- _DATA FOR THIS EXERCISE_
---+---

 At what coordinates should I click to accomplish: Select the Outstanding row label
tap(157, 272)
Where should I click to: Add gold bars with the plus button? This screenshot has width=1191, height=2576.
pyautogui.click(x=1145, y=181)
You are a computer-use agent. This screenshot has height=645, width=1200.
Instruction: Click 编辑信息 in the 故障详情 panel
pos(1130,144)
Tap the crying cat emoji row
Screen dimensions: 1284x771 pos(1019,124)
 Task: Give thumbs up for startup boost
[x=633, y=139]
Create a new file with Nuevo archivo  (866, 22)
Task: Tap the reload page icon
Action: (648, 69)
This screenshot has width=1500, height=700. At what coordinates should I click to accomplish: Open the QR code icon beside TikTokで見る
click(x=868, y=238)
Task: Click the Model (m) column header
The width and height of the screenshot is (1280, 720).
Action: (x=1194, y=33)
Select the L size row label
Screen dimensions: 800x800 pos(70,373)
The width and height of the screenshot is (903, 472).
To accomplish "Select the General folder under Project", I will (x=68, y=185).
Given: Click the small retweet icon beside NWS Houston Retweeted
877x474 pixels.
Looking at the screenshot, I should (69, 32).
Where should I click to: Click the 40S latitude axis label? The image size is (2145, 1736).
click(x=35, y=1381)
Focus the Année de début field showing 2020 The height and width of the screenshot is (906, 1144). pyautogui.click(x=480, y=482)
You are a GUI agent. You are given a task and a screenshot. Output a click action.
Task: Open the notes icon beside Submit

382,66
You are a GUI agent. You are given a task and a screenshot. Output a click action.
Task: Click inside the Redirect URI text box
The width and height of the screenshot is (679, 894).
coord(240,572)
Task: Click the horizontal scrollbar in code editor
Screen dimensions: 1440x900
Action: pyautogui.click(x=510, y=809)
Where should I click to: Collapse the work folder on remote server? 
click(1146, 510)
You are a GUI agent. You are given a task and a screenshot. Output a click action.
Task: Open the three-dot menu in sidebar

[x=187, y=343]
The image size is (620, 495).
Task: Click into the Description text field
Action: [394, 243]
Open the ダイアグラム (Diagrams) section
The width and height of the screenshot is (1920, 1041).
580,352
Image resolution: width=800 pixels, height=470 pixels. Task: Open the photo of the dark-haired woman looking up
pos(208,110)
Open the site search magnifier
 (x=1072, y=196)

---+---

- _TO DO_
Only the last part of the records is wanted. Repeat it exactly, beginning at the line containing "Open the ダイアグラム (Diagrams) section" and ending at the final line.

- _SOLUTION TO THE EXERCISE_
Open the ダイアグラム (Diagrams) section
The width and height of the screenshot is (1920, 1041).
580,352
Image resolution: width=800 pixels, height=470 pixels. Task: Open the photo of the dark-haired woman looking up
pos(208,110)
Open the site search magnifier
 (x=1072, y=196)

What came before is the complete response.